#### Excerpt to read ####
Twenty people were killed when a stretch limousine crashed into another vehicle and pedestrians in the parking lot of a store in rural upstate New York, in what federal authorities on Sunday called the deadliest U.S. transport crash in nearly a decade.
A 2001 Ford Excursion that had been stretched into a limousine charged through a highway intersection without stopping on Saturday afternoon, New York State Police and the National Transportation Safety Board said on Sunday.
The limo then hit an unoccupied 2015 Toyota Highlander in the parking lot of a tourist restaurant and slammed into two pedestrians, killing all 18 occupants of the limo and the two people in the parking lot, state police and the NTSB said.
“Twenty fatalities is just horrific. I have been on the board for 12 years and this is one of the biggest loss of lives that we’ve seen in a long time,” NTSB Chairman Robert Sumwalt told a news conference on Sunday.
On Sunday, emergency vehicles clustered near the parking lot of the Apple Barrel Country Store, the scene of the crash, in Schoharie, about 40 miles (65 km) west of the state capital, Albany.
It was the deadliest transportation accident in the United States since a 2009 plane crash in Buffalo, New York, that killed 49 people, Sumwalt said.
#### Information given ####
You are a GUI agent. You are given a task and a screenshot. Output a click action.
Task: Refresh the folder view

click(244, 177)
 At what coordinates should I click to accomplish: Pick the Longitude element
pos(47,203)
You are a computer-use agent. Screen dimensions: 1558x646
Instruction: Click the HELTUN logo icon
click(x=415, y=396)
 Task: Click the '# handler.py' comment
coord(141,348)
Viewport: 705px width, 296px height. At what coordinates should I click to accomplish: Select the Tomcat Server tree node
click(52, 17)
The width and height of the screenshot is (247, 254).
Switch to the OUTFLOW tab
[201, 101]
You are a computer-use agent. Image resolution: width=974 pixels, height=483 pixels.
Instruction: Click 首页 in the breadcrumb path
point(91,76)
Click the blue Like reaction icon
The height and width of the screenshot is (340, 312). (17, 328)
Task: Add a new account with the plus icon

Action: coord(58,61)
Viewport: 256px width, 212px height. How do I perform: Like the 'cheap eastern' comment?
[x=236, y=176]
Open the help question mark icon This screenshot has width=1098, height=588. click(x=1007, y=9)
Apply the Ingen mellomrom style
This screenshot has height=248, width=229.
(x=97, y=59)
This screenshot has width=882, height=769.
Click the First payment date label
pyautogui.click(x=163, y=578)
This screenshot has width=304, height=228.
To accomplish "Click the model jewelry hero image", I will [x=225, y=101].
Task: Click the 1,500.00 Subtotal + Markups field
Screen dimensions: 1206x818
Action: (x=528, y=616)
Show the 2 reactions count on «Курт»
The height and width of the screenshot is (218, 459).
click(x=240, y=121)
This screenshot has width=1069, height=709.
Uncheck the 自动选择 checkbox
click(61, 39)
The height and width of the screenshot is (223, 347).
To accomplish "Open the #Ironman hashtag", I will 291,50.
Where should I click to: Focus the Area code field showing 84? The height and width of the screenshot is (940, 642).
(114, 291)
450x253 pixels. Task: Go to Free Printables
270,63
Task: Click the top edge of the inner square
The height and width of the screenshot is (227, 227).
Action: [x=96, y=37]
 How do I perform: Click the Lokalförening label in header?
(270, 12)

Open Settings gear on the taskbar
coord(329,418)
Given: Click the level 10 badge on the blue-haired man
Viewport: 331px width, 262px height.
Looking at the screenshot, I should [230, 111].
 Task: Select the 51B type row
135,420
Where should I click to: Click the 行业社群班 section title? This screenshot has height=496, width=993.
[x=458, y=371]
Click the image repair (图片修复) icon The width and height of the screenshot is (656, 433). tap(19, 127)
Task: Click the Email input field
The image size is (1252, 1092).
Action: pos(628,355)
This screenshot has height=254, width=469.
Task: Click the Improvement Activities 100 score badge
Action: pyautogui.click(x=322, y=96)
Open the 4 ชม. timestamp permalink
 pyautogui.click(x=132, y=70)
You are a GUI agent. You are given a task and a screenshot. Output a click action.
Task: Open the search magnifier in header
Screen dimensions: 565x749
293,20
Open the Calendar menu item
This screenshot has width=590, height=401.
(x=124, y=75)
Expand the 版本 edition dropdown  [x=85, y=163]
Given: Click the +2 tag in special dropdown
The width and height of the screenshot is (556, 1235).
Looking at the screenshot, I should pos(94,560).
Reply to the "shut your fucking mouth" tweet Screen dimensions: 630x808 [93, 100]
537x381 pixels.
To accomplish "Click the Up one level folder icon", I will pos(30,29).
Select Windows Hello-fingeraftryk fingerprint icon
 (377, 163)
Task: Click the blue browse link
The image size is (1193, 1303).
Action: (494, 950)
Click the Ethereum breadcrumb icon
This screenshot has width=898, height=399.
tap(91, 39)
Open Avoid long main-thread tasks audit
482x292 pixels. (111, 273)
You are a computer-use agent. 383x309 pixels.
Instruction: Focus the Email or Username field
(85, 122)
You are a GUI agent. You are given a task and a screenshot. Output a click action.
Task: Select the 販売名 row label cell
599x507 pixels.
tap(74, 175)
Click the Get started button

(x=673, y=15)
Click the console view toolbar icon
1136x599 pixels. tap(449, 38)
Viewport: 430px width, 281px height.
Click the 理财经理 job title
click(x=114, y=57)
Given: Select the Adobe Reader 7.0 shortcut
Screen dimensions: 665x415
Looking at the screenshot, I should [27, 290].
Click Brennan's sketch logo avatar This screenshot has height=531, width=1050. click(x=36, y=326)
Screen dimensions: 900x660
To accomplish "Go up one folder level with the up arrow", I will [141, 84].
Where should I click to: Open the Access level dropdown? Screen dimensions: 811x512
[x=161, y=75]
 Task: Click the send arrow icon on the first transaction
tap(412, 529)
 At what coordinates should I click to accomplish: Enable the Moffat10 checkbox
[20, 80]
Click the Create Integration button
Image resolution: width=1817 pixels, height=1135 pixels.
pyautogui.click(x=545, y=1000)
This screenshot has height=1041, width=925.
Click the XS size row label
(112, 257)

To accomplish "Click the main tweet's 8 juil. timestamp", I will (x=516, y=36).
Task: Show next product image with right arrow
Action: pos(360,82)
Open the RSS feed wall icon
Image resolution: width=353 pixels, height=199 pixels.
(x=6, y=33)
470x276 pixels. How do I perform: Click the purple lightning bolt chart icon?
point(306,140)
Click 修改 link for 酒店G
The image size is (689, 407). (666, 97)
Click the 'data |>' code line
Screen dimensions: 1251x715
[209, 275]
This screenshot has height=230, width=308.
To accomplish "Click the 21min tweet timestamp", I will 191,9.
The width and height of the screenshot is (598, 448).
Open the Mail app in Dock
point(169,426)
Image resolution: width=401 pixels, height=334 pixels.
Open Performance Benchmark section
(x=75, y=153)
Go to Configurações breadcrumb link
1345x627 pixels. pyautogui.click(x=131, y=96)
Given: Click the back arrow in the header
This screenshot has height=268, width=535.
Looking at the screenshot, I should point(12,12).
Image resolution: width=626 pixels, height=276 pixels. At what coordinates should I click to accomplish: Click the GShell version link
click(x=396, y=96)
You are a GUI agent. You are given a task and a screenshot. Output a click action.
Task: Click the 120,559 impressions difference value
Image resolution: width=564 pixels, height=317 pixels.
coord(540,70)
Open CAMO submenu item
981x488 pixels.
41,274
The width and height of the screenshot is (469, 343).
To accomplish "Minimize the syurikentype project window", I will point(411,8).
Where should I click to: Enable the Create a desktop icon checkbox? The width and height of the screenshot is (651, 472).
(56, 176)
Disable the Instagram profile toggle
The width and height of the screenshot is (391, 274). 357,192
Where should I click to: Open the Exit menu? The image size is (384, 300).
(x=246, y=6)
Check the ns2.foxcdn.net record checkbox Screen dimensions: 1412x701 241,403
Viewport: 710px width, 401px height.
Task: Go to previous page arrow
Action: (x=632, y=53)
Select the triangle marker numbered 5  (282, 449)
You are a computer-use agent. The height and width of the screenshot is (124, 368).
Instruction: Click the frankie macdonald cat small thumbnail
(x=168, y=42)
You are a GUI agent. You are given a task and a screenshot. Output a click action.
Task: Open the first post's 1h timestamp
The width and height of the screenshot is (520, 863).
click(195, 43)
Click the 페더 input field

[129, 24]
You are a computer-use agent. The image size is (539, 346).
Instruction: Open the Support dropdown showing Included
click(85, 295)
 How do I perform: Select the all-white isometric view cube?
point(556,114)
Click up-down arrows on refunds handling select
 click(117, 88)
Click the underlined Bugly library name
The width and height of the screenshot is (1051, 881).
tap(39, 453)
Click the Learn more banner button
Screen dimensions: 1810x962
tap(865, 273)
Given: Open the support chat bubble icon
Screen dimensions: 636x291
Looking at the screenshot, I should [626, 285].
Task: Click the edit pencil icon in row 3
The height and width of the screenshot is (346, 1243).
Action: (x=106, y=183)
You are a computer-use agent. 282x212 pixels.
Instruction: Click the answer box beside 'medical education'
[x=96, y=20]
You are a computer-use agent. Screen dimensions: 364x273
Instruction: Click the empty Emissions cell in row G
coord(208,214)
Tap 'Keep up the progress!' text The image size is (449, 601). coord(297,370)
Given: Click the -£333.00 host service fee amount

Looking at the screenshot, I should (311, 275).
####
- **Required action A**
In the limousine crash article, what vehicle had been stretched into the limousine?
- **Required action B**
Do the following statements agree with the limousine crash article? Answer yes or no for each, quoting the words that decide it.
(i) The limousine struck a Toyota Highlander that had people inside it.
(ii) Robert Sumwalt had served on the NTSB for 12 years.
(iii) Schoharie lies about 40 miles west of Albany.
- **Required action C**
Write a continuation of the limousine crash article, starting after its final sentence.

- **Expected answer A**
A 2001 Ford Excursion.

- **Expected answer B**
(i) No: "an unoccupied 2015 Toyota Highlander"
(ii) Yes: "I have been on the board for 12 years"
(iii) Yes: "about 40 miles (65 km) west of the state capital, Albany"

- **Expected answer C**
FOUR SISTERS DIED
The dead included at least two pairs of newlyweds, the New York Times reported. No injuries were reported.
Barbara Douglas, the aunt of four sisters who died in the crash, said the victims were smart, beautiful and lived life to the fullest.
“I don’t know how you say it. You can’t wrap you head around such a tragedy where you have four of your daughters die,” she told reporters at the scene.
“I don’t know what to tell you, they were the best nieces that anybody could have,” she said.
Names of the victims have not been released pending notification of the next of kin. The NTSB and the New York State Police were probing the cause of the crash and looking into safety regulations in the limousine industry.
The victims were taken to Albany Medical Center where autopsies were conducted. All those killed were adults, state police said.